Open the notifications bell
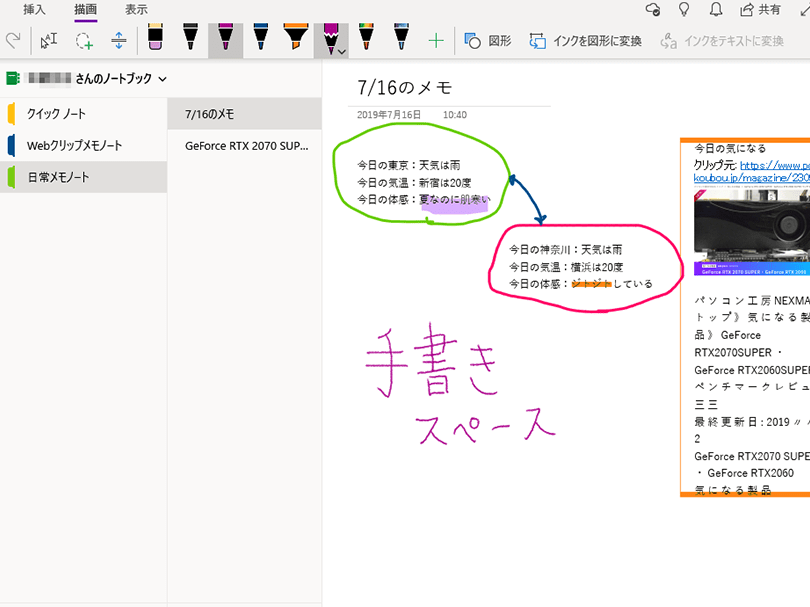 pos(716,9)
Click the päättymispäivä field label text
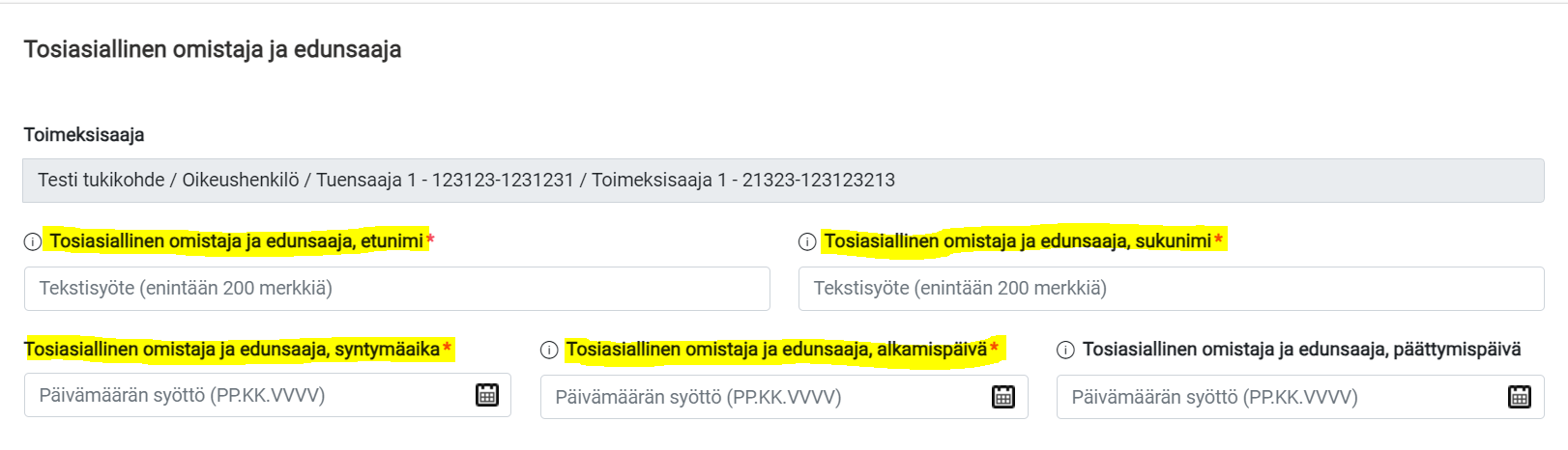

==

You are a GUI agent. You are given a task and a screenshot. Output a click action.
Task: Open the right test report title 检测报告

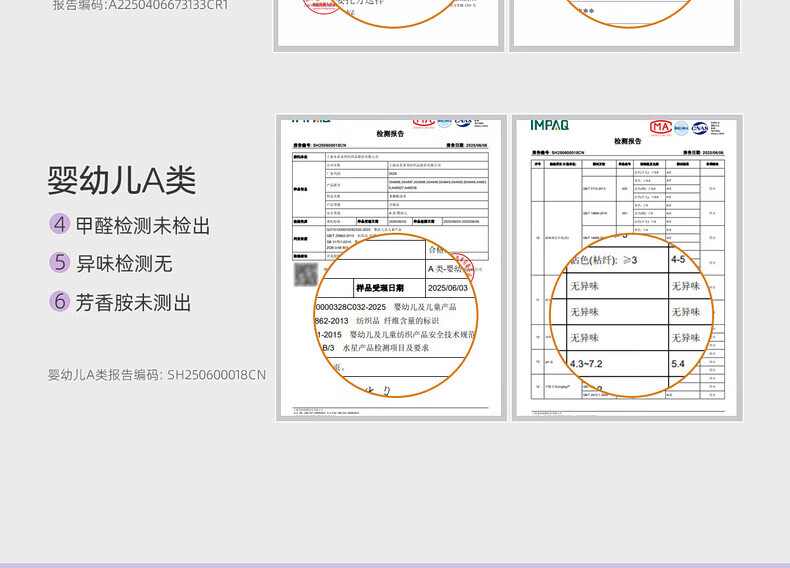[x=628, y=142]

...

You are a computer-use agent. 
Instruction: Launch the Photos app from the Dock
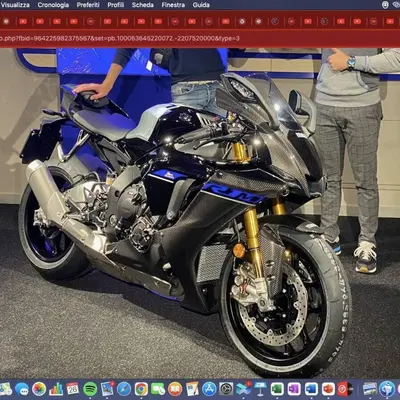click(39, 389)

_Your task_
Scan the material and collect every line that contains "agent".

_Solution to the exercise_
You are a GUI agent. You are given a task and a screenshot. Output a click action.
You are a computer-use agent. 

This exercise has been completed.